UEFA drops 30% attendance cap as stadia opened up for Euro 2020 finals

By Andrew Warshaw

April 1 – With a view to having as many fans as possible at this summer’s delayed European Championship finals, UEFA has scrapped its own ceiling on stadium capacity for fixtures that come under its jurisdiction.

By ending the 30% spectator limit in stadiums imposed because of the coronavirus pandemic, UEFA are potentially allowing the 13 pan-European venues to choose their own restrictions.

For the moment, however, visiting fans are still not being allowed to travel to UEFA fixtures but this will end before the Champions League final on May 29 in Istanbul.

“Such a (30%) cap is no longer needed and… the decision on the number of permitted spectators should fall under the exclusive responsibility of the relevant competent local/national authorities,” European football’s governing body said after a meeting of its executive committee

“In view of the ongoing travel restrictions and in order to enact reasonable and responsible policies to minimize Covid-19 related risks, the Executive Committee decided to confirm the decision of 1 October 2020 insofar that visiting fans are not allowed to attend UEFA competition matches.”

“This is valid until prior to the club competition finals taking place in May 2021.”

Host cities have until April 7 to let UEFA know what their scenarios are in terms of attendance ahead of another exco meeting on April 19 that falls on the eve of Uefa’s annual congress in Montreux, Switzerland.

UEFA wants to finalise plans with each host city for how many spectators they expect to allow safely into their stadiums and is still exploring the option of dropping certain venues if supporters are barred because of Covid-19.

Dublin could reportedly be most at risk, with authorities in Bilbao, Glasgow and Munich also previously indicating they might need more time to decide on protocols.

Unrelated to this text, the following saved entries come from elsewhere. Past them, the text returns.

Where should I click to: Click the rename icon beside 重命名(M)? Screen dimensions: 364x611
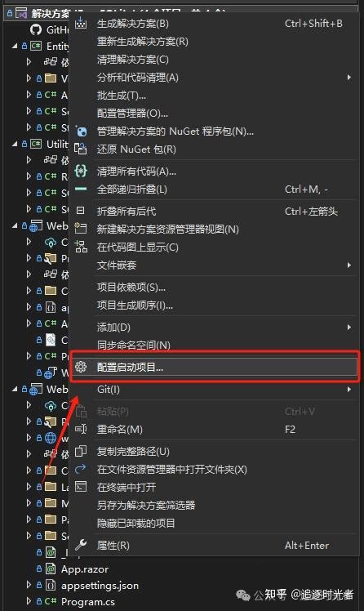pos(81,429)
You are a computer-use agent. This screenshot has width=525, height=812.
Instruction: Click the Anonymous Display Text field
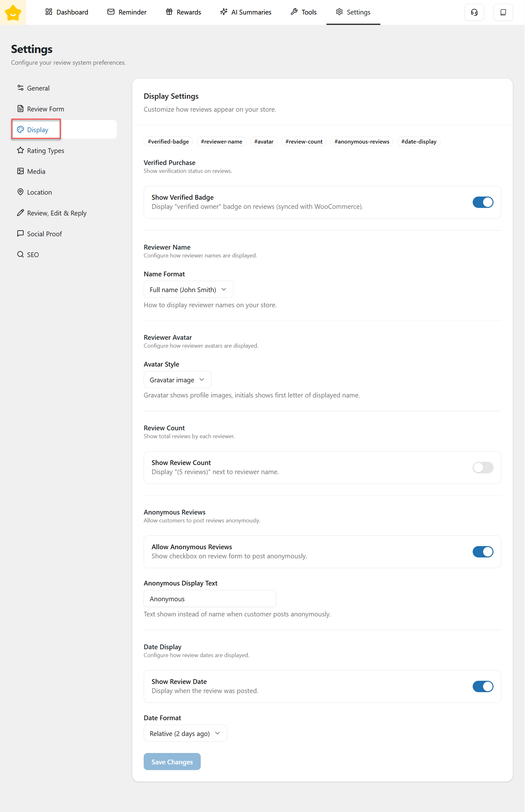(x=210, y=599)
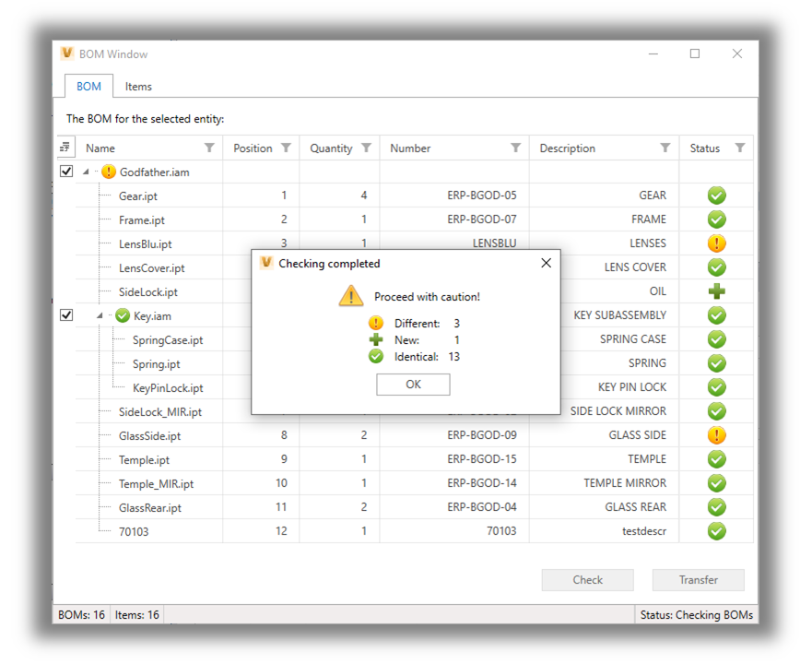This screenshot has width=812, height=664.
Task: Select the BOM tab
Action: point(88,86)
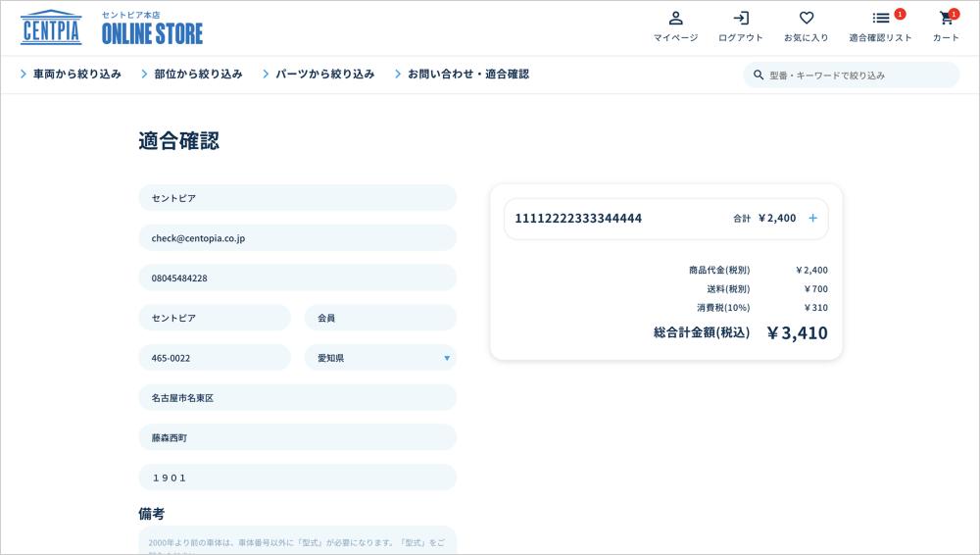Expand order item with plus icon

(812, 219)
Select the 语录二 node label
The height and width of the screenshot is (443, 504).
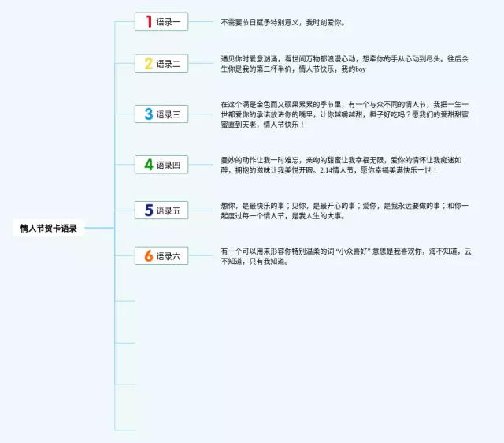click(x=168, y=64)
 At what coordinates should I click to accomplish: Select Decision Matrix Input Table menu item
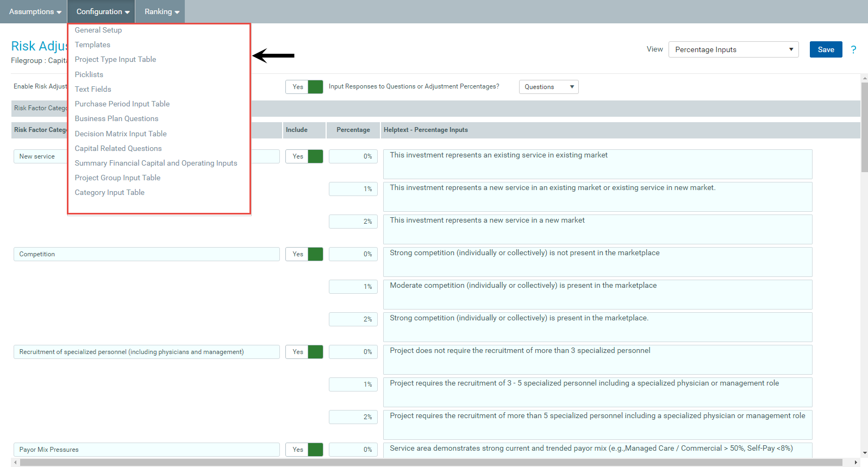(121, 134)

Russian officials confirmed Wednesday that St. Petersburg’s 65,000-seat stadium will be filled to at least 50% capacity for its four games.

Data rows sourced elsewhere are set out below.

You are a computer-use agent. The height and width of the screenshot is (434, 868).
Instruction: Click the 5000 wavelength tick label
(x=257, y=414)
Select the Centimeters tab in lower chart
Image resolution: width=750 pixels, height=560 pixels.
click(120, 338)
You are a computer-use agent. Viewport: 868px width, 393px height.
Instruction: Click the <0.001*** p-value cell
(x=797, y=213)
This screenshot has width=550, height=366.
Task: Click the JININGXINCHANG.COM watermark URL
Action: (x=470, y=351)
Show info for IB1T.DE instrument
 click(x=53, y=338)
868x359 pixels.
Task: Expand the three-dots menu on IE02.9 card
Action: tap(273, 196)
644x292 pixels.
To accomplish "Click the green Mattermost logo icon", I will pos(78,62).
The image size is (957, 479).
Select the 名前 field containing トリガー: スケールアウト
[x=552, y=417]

London will host seven games – three group games, a round of 16 game, plus the semi-finals and the final – at Wembley Stadium and this week it emerged that the English FA was hoping for 45,000 fans at Wembley for the knock-out stages of the tournament.

In another decision for Euro 2020, UEFA will allow five substitutes in normal time instead of three. The five-subs rule has been used by most competitions during the pandemic to protect players from injury with so many fixtures squeezed into a congested calendar.